* Problem
Put the stretch of records from the line containing "Task: Open the fourth" through the line containing "(x=2296, y=327)" into a Markdown table with the columns Row and Line, leaving out any blank lines.

* Items
..........

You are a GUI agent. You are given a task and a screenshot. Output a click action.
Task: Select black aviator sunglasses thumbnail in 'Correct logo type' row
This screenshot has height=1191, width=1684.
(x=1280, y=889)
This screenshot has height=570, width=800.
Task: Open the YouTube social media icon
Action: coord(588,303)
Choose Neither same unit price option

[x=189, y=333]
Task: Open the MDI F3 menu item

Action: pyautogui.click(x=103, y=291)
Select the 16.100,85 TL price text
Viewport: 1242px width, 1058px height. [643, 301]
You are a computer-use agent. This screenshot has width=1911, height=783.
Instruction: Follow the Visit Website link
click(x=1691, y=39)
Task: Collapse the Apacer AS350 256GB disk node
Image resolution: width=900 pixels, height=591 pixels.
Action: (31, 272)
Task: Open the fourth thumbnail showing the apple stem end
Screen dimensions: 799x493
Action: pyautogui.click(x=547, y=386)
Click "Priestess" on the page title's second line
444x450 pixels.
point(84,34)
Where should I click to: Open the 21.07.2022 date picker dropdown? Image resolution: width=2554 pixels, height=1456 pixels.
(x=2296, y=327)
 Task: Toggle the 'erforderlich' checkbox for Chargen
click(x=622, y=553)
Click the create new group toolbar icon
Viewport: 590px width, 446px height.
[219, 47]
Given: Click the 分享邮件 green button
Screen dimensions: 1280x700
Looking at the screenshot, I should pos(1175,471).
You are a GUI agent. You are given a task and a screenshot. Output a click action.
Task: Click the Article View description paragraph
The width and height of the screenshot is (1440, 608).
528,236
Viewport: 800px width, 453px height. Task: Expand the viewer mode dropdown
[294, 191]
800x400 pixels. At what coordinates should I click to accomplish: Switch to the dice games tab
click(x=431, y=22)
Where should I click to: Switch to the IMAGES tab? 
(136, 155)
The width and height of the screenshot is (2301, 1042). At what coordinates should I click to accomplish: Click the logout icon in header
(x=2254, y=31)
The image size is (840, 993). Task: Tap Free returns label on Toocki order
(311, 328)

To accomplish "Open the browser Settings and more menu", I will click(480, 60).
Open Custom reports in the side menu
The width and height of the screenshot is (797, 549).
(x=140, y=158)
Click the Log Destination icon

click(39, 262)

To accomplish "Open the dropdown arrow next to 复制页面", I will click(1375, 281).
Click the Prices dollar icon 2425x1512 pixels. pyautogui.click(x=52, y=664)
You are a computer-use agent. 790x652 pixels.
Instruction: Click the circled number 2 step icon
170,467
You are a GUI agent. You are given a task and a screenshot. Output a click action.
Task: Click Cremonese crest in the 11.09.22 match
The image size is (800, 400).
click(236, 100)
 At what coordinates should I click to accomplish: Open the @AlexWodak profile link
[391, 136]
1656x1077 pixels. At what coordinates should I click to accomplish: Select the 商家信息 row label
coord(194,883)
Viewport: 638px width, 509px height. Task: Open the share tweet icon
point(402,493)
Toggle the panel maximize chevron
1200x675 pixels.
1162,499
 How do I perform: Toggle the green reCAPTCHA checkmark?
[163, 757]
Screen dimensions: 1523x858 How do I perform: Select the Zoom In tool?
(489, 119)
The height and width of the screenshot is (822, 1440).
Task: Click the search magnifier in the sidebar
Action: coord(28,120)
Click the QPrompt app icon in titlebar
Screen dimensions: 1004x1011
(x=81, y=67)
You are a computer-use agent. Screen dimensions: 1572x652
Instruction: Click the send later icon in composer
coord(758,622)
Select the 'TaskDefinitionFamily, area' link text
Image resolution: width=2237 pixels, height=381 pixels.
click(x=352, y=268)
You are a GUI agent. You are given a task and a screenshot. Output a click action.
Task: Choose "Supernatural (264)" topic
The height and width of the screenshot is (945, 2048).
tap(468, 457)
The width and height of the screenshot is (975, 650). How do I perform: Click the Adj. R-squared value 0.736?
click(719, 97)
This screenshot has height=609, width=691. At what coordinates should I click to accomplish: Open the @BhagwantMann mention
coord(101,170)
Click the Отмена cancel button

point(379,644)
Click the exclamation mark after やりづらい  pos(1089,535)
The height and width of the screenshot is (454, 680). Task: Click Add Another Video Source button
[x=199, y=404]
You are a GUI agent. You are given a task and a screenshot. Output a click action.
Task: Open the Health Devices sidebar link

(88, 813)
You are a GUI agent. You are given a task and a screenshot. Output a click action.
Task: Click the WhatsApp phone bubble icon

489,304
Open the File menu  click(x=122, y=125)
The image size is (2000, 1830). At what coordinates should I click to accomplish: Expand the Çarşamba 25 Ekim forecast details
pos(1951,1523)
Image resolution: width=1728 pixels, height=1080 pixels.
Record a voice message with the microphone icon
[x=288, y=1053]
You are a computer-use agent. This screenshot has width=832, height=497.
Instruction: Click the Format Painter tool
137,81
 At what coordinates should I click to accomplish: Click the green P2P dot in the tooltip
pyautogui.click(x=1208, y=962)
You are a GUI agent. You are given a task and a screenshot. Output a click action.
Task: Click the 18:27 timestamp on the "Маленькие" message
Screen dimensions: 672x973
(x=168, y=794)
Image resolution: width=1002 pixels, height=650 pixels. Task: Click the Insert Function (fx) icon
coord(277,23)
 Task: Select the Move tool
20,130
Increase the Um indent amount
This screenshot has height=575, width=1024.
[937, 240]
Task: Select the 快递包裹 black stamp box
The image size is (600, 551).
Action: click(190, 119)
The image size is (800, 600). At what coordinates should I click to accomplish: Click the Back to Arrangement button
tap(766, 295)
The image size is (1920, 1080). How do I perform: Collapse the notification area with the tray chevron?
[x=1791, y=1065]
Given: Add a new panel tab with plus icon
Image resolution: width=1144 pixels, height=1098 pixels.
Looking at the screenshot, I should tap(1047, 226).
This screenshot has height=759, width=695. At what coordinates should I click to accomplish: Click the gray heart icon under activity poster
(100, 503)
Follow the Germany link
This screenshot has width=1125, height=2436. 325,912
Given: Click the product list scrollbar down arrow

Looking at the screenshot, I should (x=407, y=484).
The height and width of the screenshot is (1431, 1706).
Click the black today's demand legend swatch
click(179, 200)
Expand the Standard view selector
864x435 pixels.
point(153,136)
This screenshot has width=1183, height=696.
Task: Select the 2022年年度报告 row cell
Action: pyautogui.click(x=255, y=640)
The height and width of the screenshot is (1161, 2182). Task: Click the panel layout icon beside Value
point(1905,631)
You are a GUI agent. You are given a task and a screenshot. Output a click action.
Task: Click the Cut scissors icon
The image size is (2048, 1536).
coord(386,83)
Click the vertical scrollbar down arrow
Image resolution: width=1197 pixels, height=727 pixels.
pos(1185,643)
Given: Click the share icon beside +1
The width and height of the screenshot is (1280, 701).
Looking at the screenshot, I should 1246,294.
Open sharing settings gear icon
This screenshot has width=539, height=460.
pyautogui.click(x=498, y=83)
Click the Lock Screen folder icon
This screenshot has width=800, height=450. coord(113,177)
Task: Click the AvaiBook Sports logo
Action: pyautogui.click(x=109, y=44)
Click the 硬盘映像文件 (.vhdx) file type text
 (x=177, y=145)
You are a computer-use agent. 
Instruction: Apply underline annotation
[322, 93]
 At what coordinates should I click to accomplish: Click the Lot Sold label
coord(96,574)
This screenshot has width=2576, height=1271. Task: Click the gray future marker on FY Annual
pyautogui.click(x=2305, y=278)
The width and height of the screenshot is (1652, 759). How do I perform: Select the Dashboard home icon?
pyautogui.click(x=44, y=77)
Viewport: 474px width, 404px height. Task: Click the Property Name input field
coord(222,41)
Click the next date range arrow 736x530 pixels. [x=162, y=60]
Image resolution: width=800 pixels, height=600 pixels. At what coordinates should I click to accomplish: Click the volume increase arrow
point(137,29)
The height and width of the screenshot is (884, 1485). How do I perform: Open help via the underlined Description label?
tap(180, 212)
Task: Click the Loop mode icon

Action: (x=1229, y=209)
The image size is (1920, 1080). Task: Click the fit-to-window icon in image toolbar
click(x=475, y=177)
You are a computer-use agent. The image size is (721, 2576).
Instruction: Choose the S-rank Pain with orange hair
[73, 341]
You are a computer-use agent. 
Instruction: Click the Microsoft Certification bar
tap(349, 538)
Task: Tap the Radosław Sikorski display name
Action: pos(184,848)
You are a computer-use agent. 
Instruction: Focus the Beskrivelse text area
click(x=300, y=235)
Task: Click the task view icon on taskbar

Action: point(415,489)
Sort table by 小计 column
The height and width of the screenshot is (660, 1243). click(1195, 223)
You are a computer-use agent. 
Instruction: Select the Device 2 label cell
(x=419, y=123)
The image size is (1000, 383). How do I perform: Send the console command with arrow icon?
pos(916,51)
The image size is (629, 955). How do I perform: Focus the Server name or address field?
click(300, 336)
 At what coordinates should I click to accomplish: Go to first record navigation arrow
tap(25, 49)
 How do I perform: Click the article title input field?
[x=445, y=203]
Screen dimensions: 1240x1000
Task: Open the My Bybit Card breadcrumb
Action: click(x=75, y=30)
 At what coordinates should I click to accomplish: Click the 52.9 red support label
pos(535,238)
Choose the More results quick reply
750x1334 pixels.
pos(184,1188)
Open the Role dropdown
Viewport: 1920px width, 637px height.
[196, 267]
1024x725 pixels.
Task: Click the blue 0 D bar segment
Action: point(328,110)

..........

* Result of the exercise
| Row | Line |
|---|---|
| 1 | Task: Open the fourth thumbnail showing the apple stem end |
| 2 | Screen dimensions: 799x493 |
| 3 | Action: pyautogui.click(x=547, y=386) |
| 4 | Click "Priestess" on the page title's second line |
| 5 | 444x450 pixels. |
| 6 | point(84,34) |
| 7 | Where should I click to: Open the 21.07.2022 date picker dropdown? Image resolution: width=2554 pixels, height=1456 pixels. |
| 8 | (x=2296, y=327) |